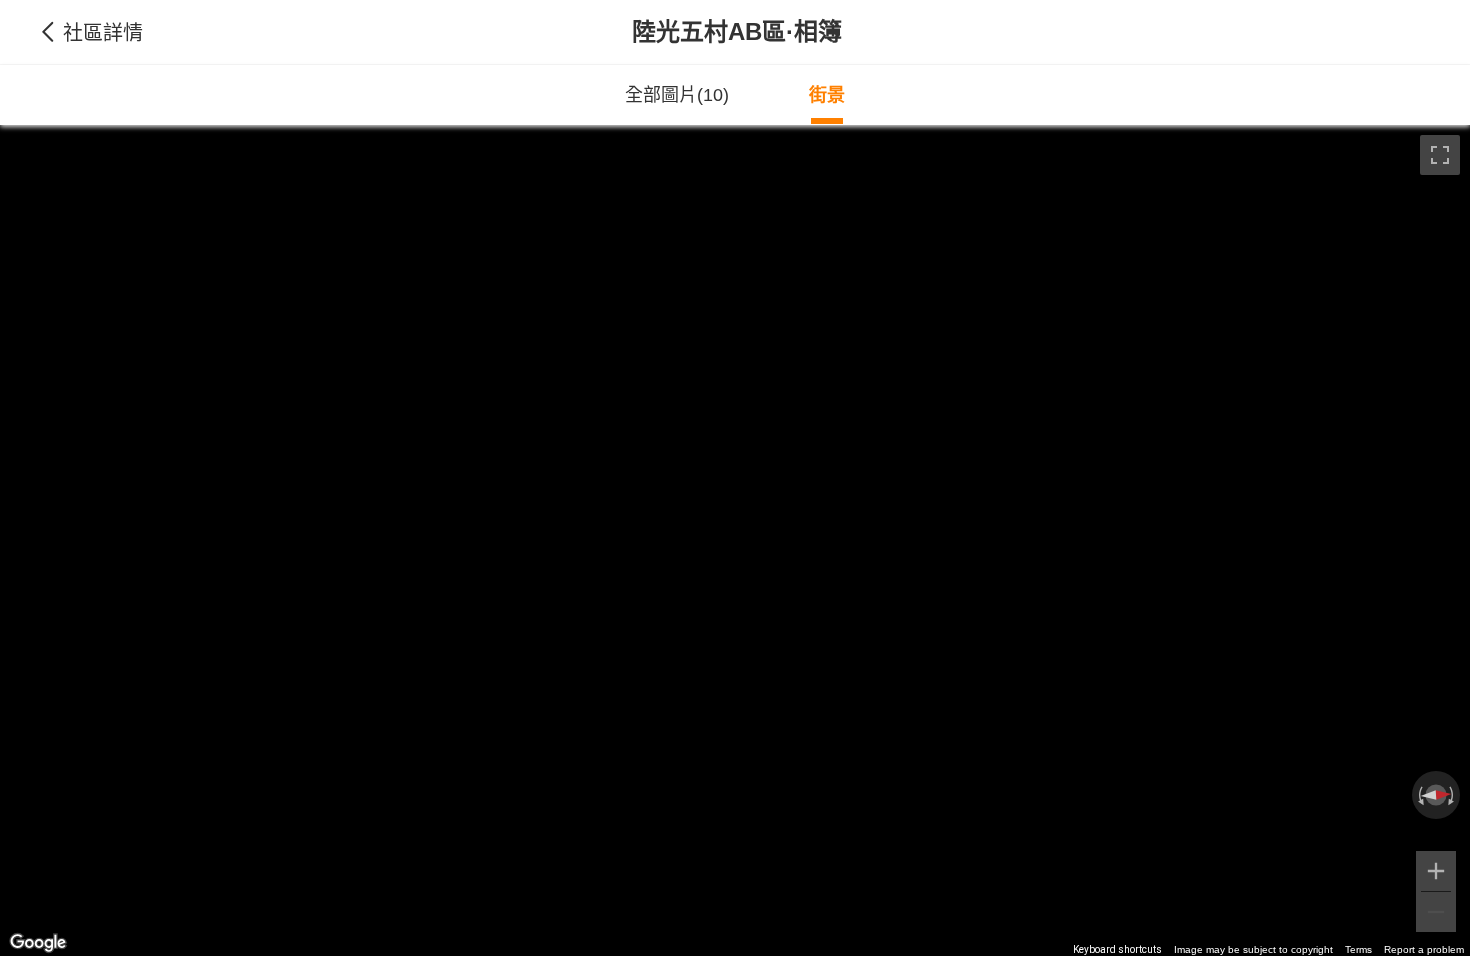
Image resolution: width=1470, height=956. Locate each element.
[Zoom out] (1436, 912)
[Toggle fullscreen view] (1440, 155)
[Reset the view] (1435, 795)
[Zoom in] (1436, 871)
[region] (735, 540)
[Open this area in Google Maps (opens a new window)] (38, 943)
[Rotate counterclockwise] (1419, 795)
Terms (1358, 949)
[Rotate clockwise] (1453, 795)
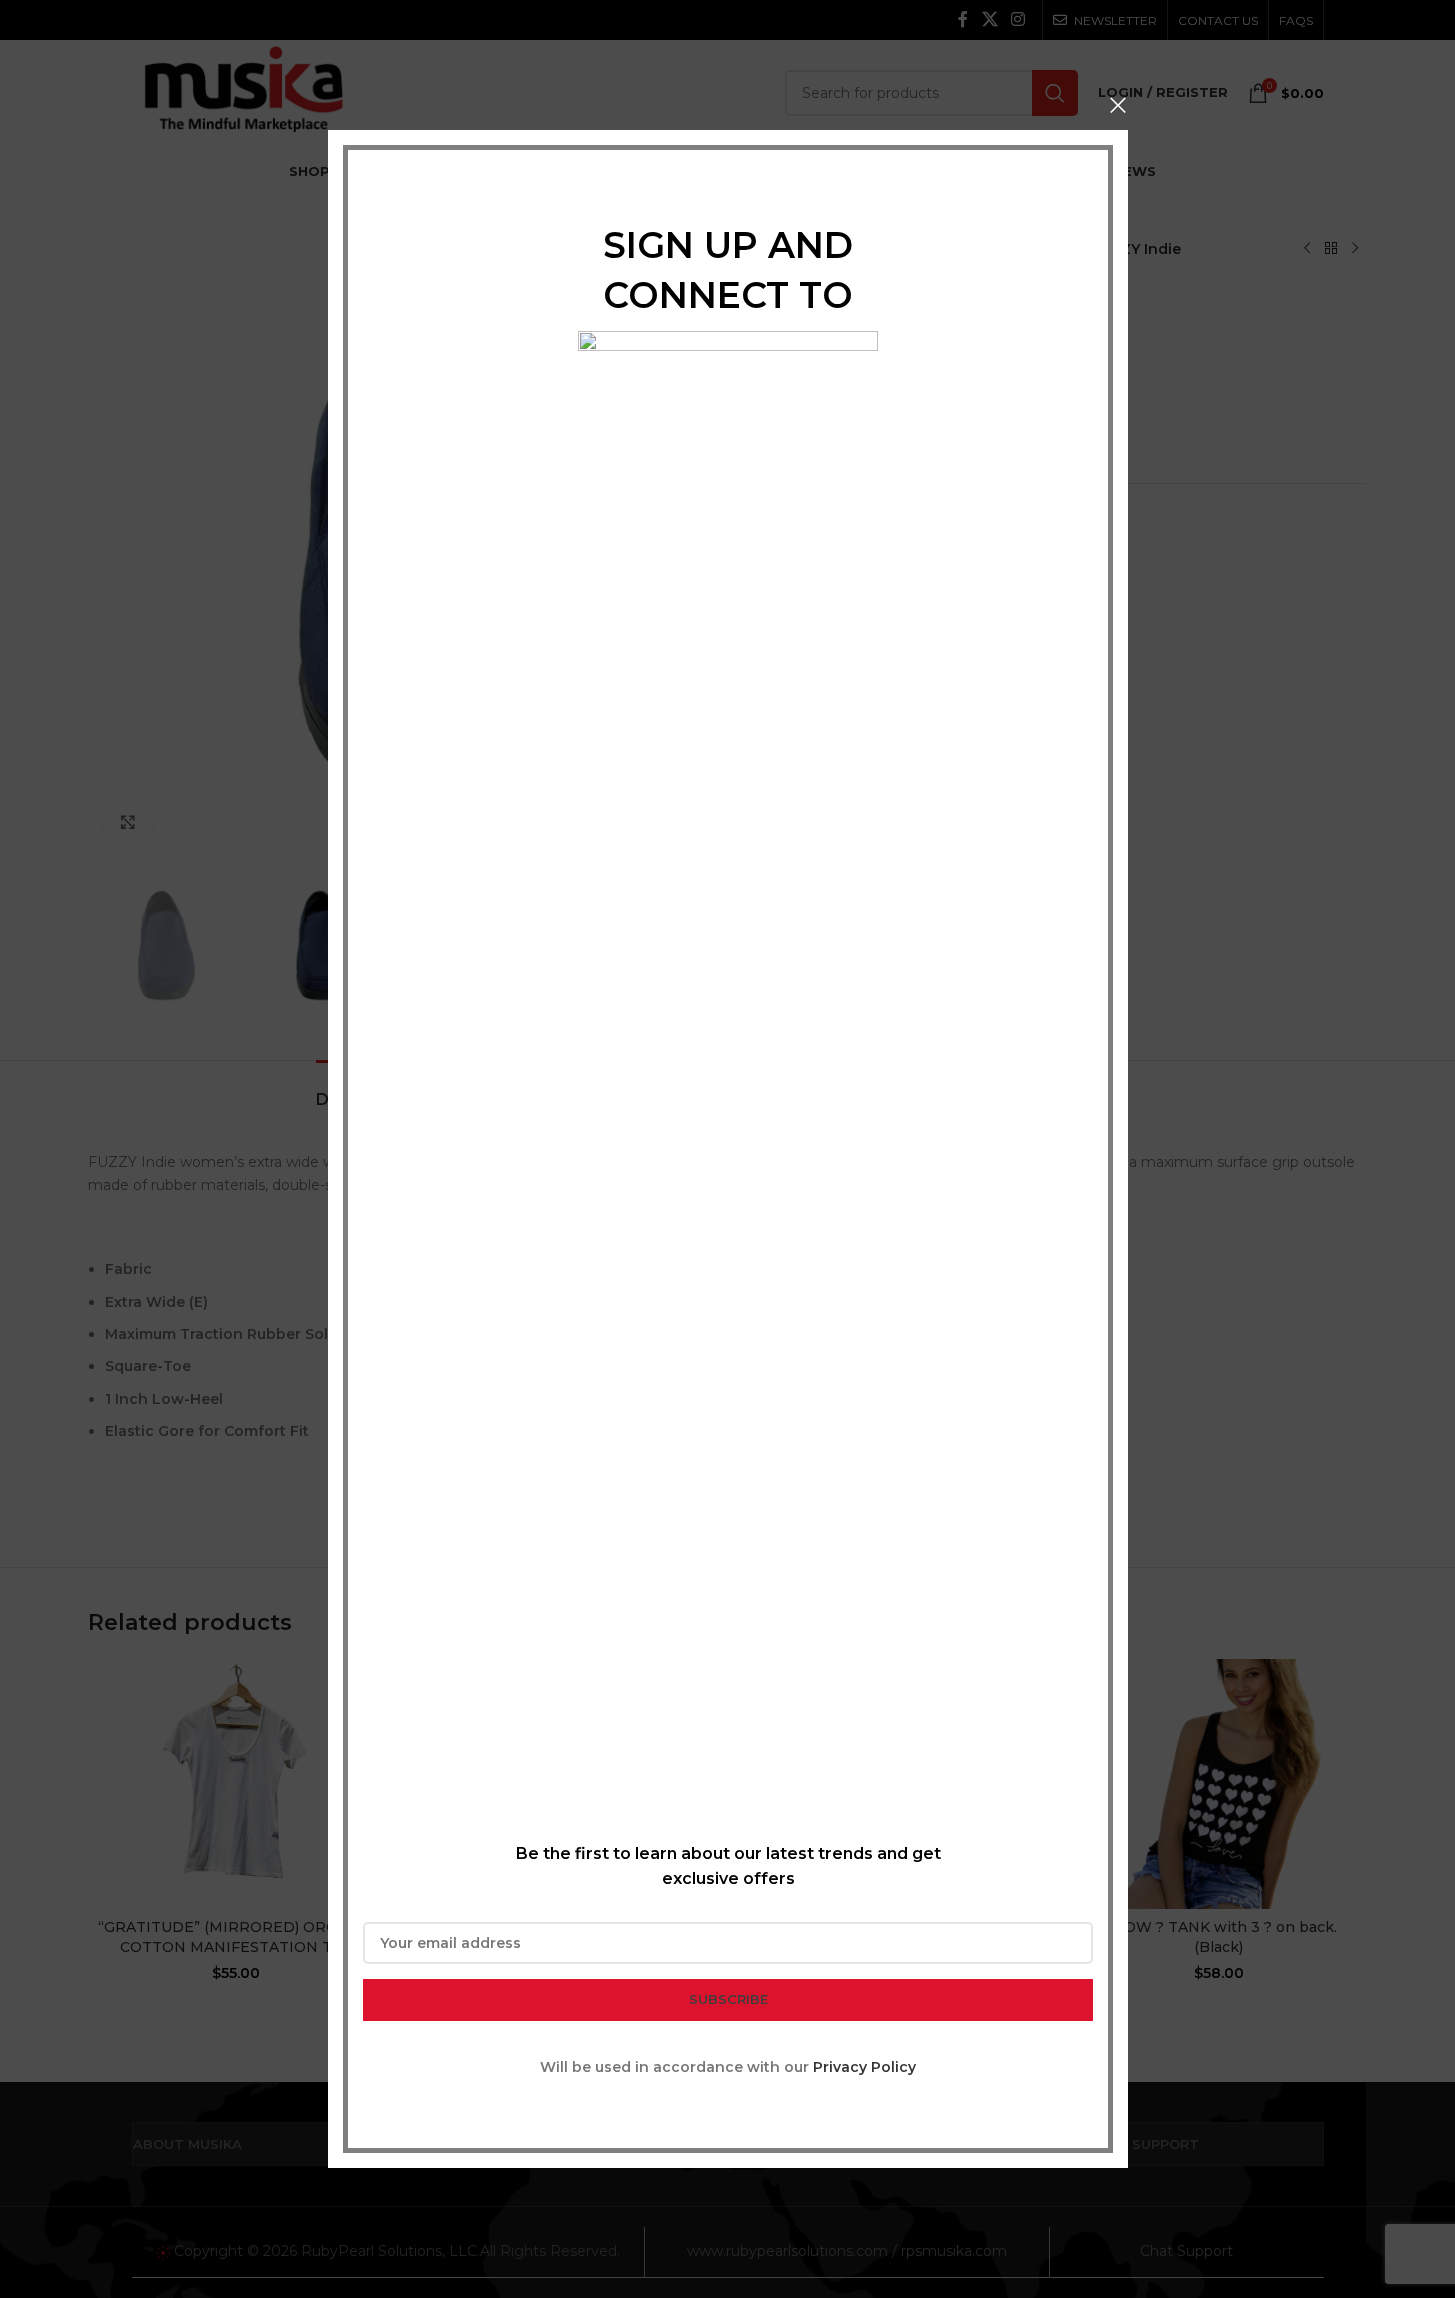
──────────────────────────────
=== What you will do ===
Look through the material above for "view" and copy the lines that have it.

=== Solution for this exercise ===
[Toggle fullscreen view] (1440, 155)
[Reset the view] (1435, 795)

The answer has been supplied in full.